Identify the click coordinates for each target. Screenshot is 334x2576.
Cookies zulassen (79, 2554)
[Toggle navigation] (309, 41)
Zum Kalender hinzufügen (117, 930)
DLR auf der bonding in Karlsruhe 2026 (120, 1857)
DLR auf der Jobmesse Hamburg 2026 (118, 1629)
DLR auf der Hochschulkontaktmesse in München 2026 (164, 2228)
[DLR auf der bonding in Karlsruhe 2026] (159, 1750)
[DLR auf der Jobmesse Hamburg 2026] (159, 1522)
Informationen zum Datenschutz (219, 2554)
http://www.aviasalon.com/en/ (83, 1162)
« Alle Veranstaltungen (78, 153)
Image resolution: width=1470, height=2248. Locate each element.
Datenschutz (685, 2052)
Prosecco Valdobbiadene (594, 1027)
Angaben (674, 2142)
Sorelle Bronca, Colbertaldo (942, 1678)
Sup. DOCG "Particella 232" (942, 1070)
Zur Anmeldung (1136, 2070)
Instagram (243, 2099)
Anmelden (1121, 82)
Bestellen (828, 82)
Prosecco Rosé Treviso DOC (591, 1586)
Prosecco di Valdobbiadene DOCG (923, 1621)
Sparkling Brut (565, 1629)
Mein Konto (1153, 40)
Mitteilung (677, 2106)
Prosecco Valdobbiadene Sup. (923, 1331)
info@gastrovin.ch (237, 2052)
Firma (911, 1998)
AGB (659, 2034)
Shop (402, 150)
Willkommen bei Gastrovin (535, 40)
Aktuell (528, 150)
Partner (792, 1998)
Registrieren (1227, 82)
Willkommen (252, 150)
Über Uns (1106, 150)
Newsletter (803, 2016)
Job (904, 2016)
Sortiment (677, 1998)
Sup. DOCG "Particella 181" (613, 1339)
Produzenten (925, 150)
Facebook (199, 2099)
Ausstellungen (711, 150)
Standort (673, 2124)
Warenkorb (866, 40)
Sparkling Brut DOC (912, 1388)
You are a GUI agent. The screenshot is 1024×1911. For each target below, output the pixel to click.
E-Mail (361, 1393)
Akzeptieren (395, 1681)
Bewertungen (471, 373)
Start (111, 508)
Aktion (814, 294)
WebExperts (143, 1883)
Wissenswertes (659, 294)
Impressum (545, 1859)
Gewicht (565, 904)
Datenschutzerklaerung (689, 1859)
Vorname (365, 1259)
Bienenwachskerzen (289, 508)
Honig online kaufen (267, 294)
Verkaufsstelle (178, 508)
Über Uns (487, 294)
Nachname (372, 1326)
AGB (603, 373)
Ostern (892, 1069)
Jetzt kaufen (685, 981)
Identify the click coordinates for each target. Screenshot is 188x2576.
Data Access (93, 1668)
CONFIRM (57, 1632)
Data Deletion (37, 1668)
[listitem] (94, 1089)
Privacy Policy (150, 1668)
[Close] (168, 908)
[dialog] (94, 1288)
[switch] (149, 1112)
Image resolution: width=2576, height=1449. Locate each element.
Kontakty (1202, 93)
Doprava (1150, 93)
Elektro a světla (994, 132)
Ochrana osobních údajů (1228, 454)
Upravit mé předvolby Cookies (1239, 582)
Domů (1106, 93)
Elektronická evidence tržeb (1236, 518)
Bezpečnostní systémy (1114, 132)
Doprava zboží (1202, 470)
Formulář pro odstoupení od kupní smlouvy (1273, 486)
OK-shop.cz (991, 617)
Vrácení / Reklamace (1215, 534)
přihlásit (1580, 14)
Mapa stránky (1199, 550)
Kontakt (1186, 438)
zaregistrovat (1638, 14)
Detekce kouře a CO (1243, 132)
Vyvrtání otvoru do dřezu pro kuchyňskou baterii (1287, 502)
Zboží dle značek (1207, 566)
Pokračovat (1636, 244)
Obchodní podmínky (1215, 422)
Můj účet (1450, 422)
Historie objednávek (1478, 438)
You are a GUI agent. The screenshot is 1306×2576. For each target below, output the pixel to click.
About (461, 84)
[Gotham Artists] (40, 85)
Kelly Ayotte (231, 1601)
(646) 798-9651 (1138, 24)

......

Restate the entries. Match them exactly.

* **Solution below**
Identify the click coordinates for each target. Screenshot is 334x2576.
Cookies zulassen (79, 2554)
[Toggle navigation] (309, 41)
Zum Kalender hinzufügen (117, 930)
DLR auf der bonding in Karlsruhe 2026 (120, 1857)
DLR auf der Jobmesse Hamburg 2026 (118, 1629)
DLR auf der Hochschulkontaktmesse in München 2026 (164, 2228)
[DLR auf der bonding in Karlsruhe 2026] (159, 1750)
[DLR auf der Jobmesse Hamburg 2026] (159, 1522)
Informationen zum Datenschutz (219, 2554)
http://www.aviasalon.com/en/ (83, 1162)
« Alle Veranstaltungen (78, 153)
Image resolution: width=1470, height=2248. Locate each element.
Datenschutz (685, 2052)
Prosecco Valdobbiadene (594, 1027)
Angaben (674, 2142)
Sorelle Bronca, Colbertaldo (942, 1678)
Sup. DOCG "Particella 232" (942, 1070)
Zur Anmeldung (1136, 2070)
Instagram (243, 2099)
Anmelden (1121, 82)
Bestellen (828, 82)
Prosecco Rosé Treviso DOC (591, 1586)
Prosecco di Valdobbiadene DOCG (923, 1621)
Sparkling Brut (565, 1629)
Mein Konto (1153, 40)
Mitteilung (677, 2106)
Prosecco Valdobbiadene Sup. (923, 1331)
info@gastrovin.ch (237, 2052)
Firma (911, 1998)
AGB (659, 2034)
Shop (402, 150)
Willkommen bei Gastrovin (535, 40)
Aktuell (528, 150)
Partner (792, 1998)
Registrieren (1227, 82)
Willkommen (252, 150)
Über Uns (1106, 150)
Newsletter (803, 2016)
Job (904, 2016)
Sortiment (677, 1998)
Sup. DOCG "Particella 181" (613, 1339)
Produzenten (925, 150)
Facebook (199, 2099)
Ausstellungen (711, 150)
Standort (673, 2124)
Warenkorb (866, 40)
Sparkling Brut DOC (912, 1388)
You are a GUI agent. The screenshot is 1024×1911. For each target below, output the pixel to click.
E-Mail (361, 1393)
Akzeptieren (395, 1681)
Bewertungen (471, 373)
Start (111, 508)
Aktion (814, 294)
WebExperts (143, 1883)
Wissenswertes (659, 294)
Impressum (545, 1859)
Gewicht (565, 904)
Datenschutzerklaerung (689, 1859)
Vorname (365, 1259)
Bienenwachskerzen (289, 508)
Honig online kaufen (267, 294)
Verkaufsstelle (178, 508)
Über Uns (487, 294)
Nachname (372, 1326)
AGB (603, 373)
Ostern (892, 1069)
Jetzt kaufen (685, 981)
Identify the click coordinates for each target. Screenshot is 188x2576.
Data Access (93, 1668)
CONFIRM (57, 1632)
Data Deletion (37, 1668)
[listitem] (94, 1089)
Privacy Policy (150, 1668)
[Close] (168, 908)
[dialog] (94, 1288)
[switch] (149, 1112)
Image resolution: width=2576, height=1449. Locate each element.
Kontakty (1202, 93)
Doprava (1150, 93)
Elektro a světla (994, 132)
Ochrana osobních údajů (1228, 454)
Upravit mé předvolby Cookies (1239, 582)
Domů (1106, 93)
Elektronická evidence tržeb (1236, 518)
Bezpečnostní systémy (1114, 132)
Doprava zboží (1202, 470)
Formulář pro odstoupení od kupní smlouvy (1273, 486)
OK-shop.cz (991, 617)
Vrácení / Reklamace (1215, 534)
přihlásit (1580, 14)
Mapa stránky (1199, 550)
Kontakt (1186, 438)
zaregistrovat (1638, 14)
Detekce kouře a CO (1243, 132)
Vyvrtání otvoru do dřezu pro kuchyňskou baterii (1287, 502)
Zboží dle značek (1207, 566)
Pokračovat (1636, 244)
Obchodní podmínky (1215, 422)
Můj účet (1450, 422)
Historie objednávek (1478, 438)
You are a GUI agent. The screenshot is 1306×2576. For each target below, output the pixel to click.
About (461, 84)
[Gotham Artists] (40, 85)
Kelly Ayotte (231, 1601)
(646) 798-9651 (1138, 24)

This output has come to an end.